- _Exercise_: Nothing but the lines from the one holding "Next Oldest (236, 2480)" through the last line of the material below should be set down, exactly and without images.

── The data

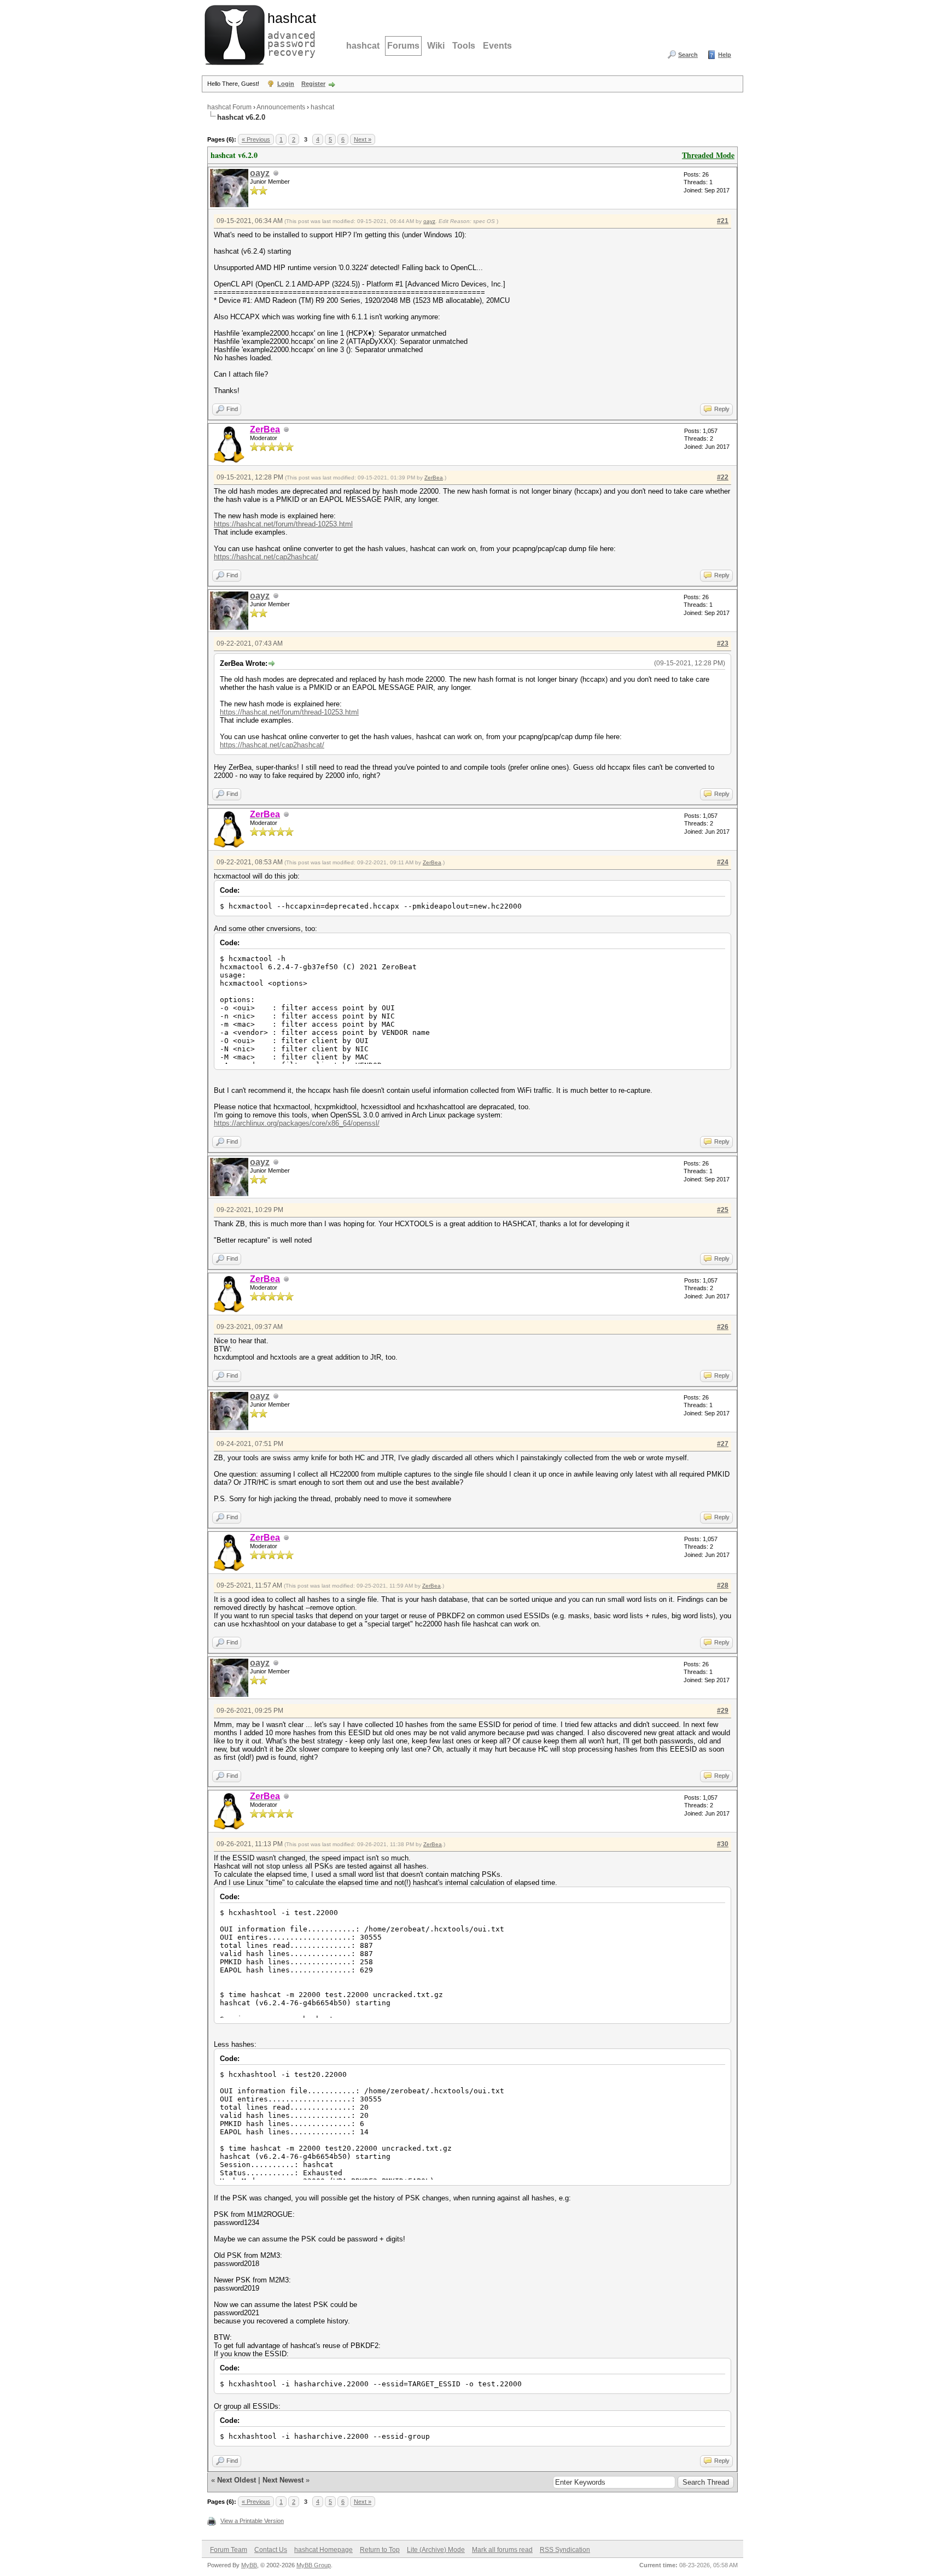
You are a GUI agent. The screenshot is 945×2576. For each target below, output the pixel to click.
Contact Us (270, 2550)
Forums (403, 45)
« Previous (256, 139)
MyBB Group (313, 2565)
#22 (722, 477)
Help (724, 54)
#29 (722, 1710)
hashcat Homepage (323, 2550)
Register (313, 83)
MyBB (249, 2565)
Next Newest (283, 2480)
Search (688, 54)
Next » (362, 139)
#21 (722, 221)
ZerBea (433, 478)
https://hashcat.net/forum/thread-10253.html (283, 524)
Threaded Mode (708, 155)
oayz (260, 173)
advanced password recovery (289, 33)
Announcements (280, 107)
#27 (722, 1444)
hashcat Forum (229, 107)
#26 (722, 1327)
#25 (722, 1210)
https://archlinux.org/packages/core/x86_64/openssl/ (297, 1123)
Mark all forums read (502, 2550)
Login (285, 83)
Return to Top (380, 2550)
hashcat (363, 45)
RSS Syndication (565, 2550)
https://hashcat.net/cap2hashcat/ (266, 557)
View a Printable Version (252, 2521)
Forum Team (228, 2550)
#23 (722, 643)
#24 (722, 862)
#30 (722, 1844)
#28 (722, 1585)
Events (497, 45)
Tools (463, 45)
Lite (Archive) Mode (436, 2550)
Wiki (436, 45)
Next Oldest (236, 2480)
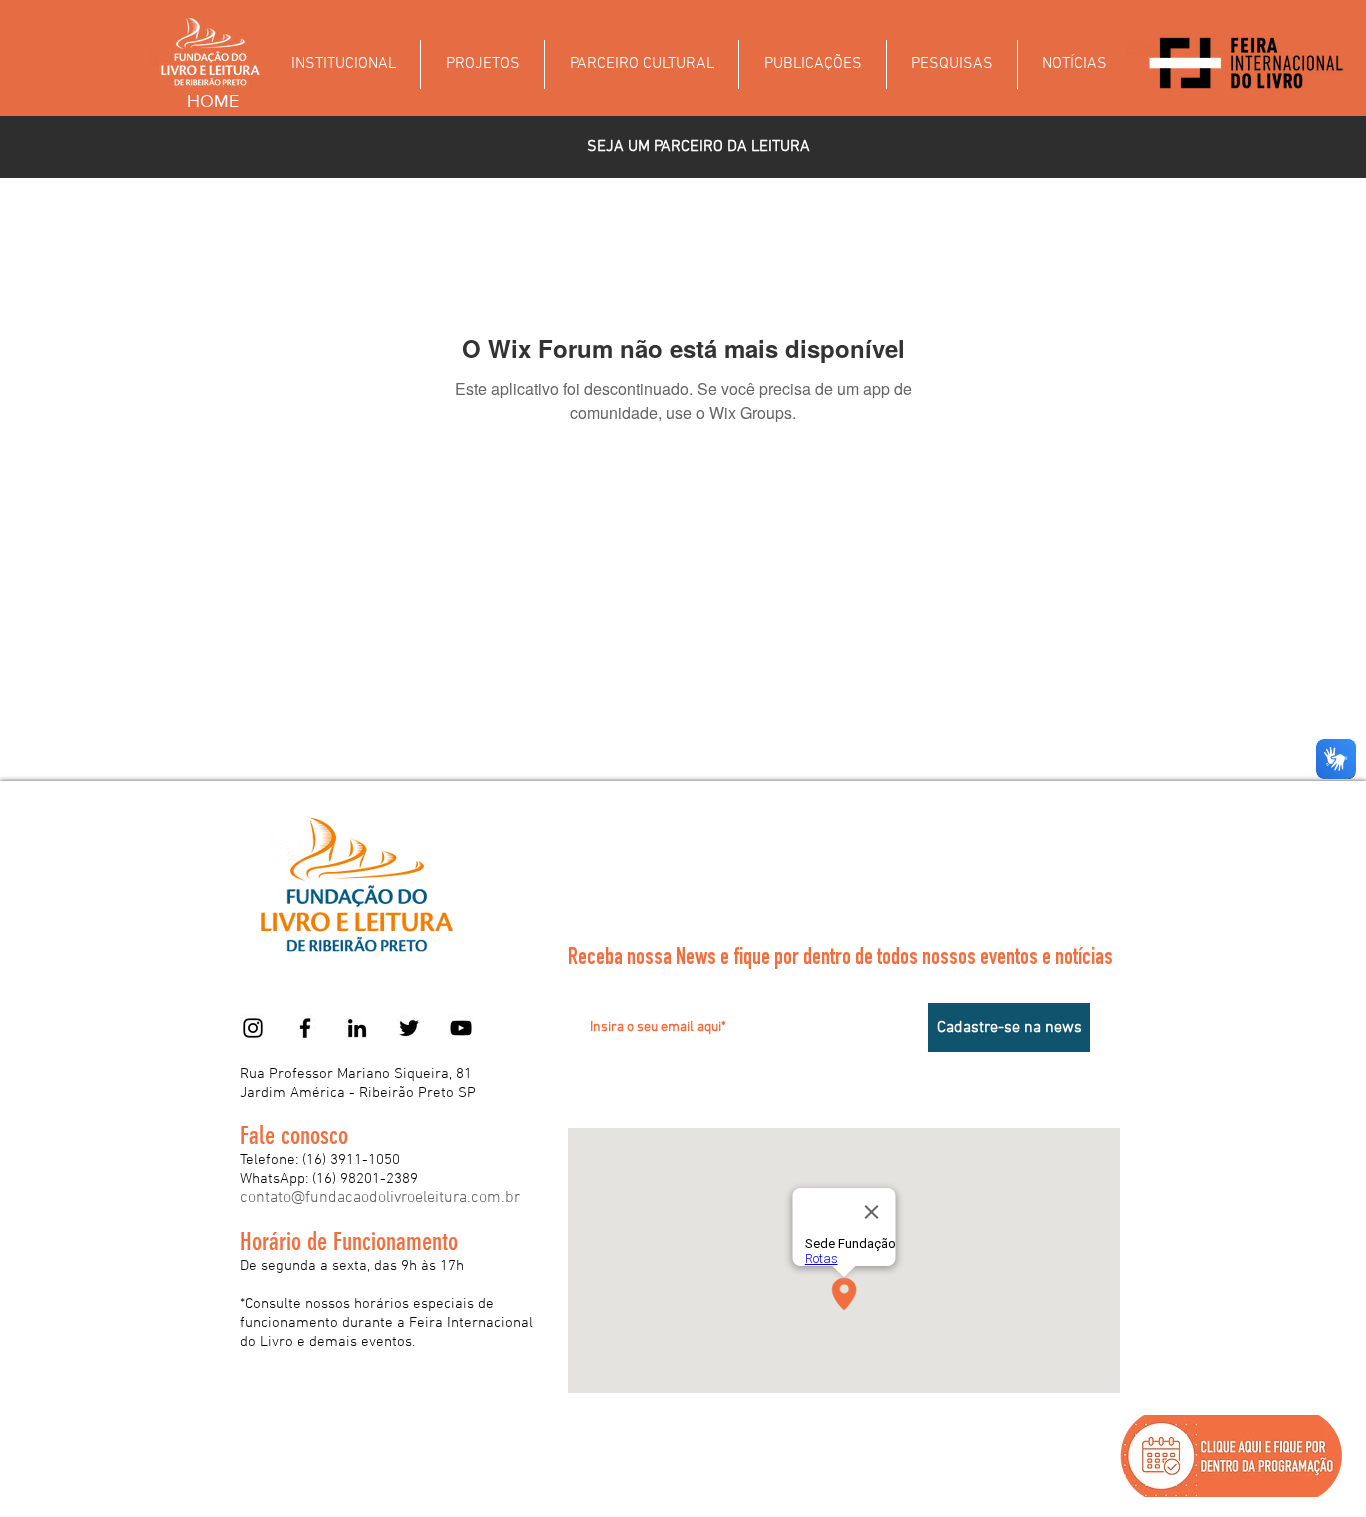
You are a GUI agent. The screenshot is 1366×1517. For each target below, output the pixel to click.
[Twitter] (409, 1028)
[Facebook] (305, 1028)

────

- _Your solution_:
Next Oldest (236, 2480)
You are a GUI agent. The screenshot is 1366×1517. For each target below, output the pixel to click.
[Twitter] (409, 1028)
[Facebook] (305, 1028)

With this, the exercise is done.